**Selected text:**
================

Increasingly metadata disk devices are configured from arrays such as the StorEdge 9990 that include large amounts of cache. Metadata disks are usually read much more than they are written, so the cache will probably not improve metadata performance much. Disks containing metadata must still be immediately accessed any time metadata is read. Unless you pin frequently used metadata in your cache, the physical disks used for metadata storage in such an array should be dedicated.

We will now turn to the means of tuning disk devices to the file system usage, application I/O and hardware topology of your file system. Every file system will be different, and so it is impossible to list hard and fast rules for tuning. Some guidelines to file system tuning and management will be covered, but you must customize your tuning to your own situation.

I will begin by defining the terms used in describing array configuration and behavior. Disk performance terminology is prolific and confusing so I have arbitrarily selected the terms used in this paper; I make no claim of having chosen the most correct.

Review of Standard Striping

Conventionally the term stripe width is used to describe the number of disks to which data is written in a striped volume (such as a RAID-5). Similarly, the total data written in a single write across all the devices in a striped volume is called the stripe size and is equal to the stripe width times the chunk size/interlace/stripe unit size/stripe depth, where all these terms refer to the amount of data written to a single device. We will use the term stripe unit size to refer to the amount of data written to a single device in a striped volume. The stripe unit size and stripe width are configured into the hardware in a hardware RAID, and configured into the software in a software RAID. For best performance, one full stripe worth of data should be written to a striped volume at a time, as this avoids a read-modify-write operation (see end of handout for definition). For example, if a RAID-5 volume (which would be used as a single disk device by SAM-FS/QFS) has a total of 9 disks with 1 of the 9 being the parity disk, the number of data disks or stripe width, is 8. If the RAID stripe unit size is 64k, then the stripe size is 64 kbytes * 8 = 512 kbytes and the optimal write is also 512 kbytes. It is also efficient to write an integral multiple of 512 kbytes such as 1024 kbytes.

Striping in QFS

In SAM-FS/QFS, the use of the term stripe width is completely different from the conventional use. Instead it refers to the multiplier of the DAU required to produce the data write that goes to each disk device in the SAM-FS/QFS file system. We will refer to these writes as chunks to distinguish them from the stripe units written to RAID-5 disks. The size of the chunk written to each device in a SAM-FS/QFS file system is the DAU multiplied by the SAM-FS/QFS "stripe width".

================

**Supplied data:**
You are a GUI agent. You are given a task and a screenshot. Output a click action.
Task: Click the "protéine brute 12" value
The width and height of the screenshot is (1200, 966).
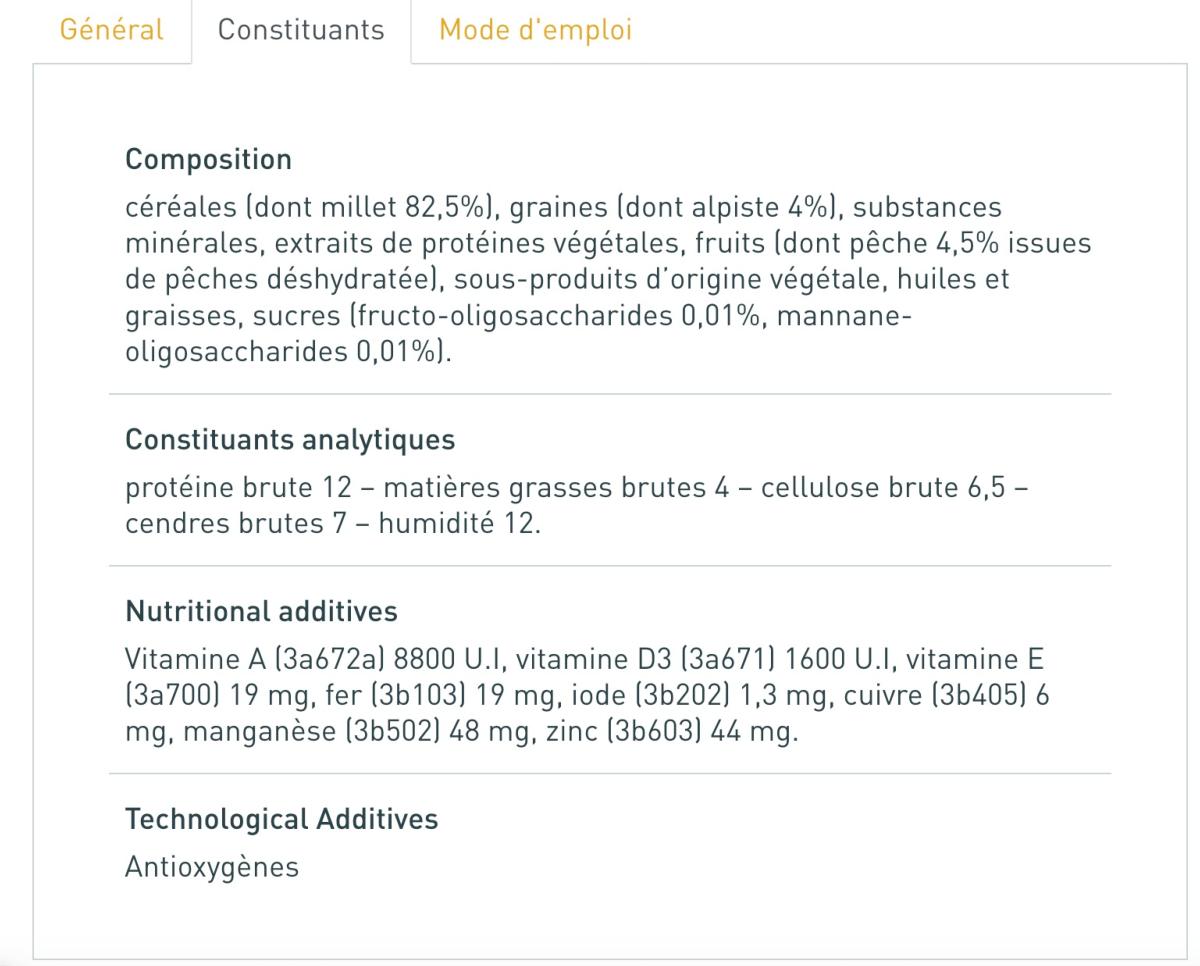[238, 488]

================

**What you have to do:** Rewrite everything from "I will begin" down to "the most correct." in the text on disk tuning above, replacing "terminology" with "vocabulary".

**Written solution:**
I will begin by defining the terms used in describing array configuration and behavior. Disk performance vocabulary is prolific and confusing so I have arbitrarily selected the terms used in this paper; I make no claim of having chosen the most correct.